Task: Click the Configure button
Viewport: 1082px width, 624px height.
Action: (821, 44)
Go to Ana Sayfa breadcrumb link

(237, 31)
※
• _TASK TO CARRY OUT_: Rewrite these rows, replacing "Configure" with "Settings" and leaving everything else unchanged.

• _FINAL RESULT_:
Task: Click the Settings button
Viewport: 1082px width, 624px height.
Action: (821, 44)
Go to Ana Sayfa breadcrumb link

(237, 31)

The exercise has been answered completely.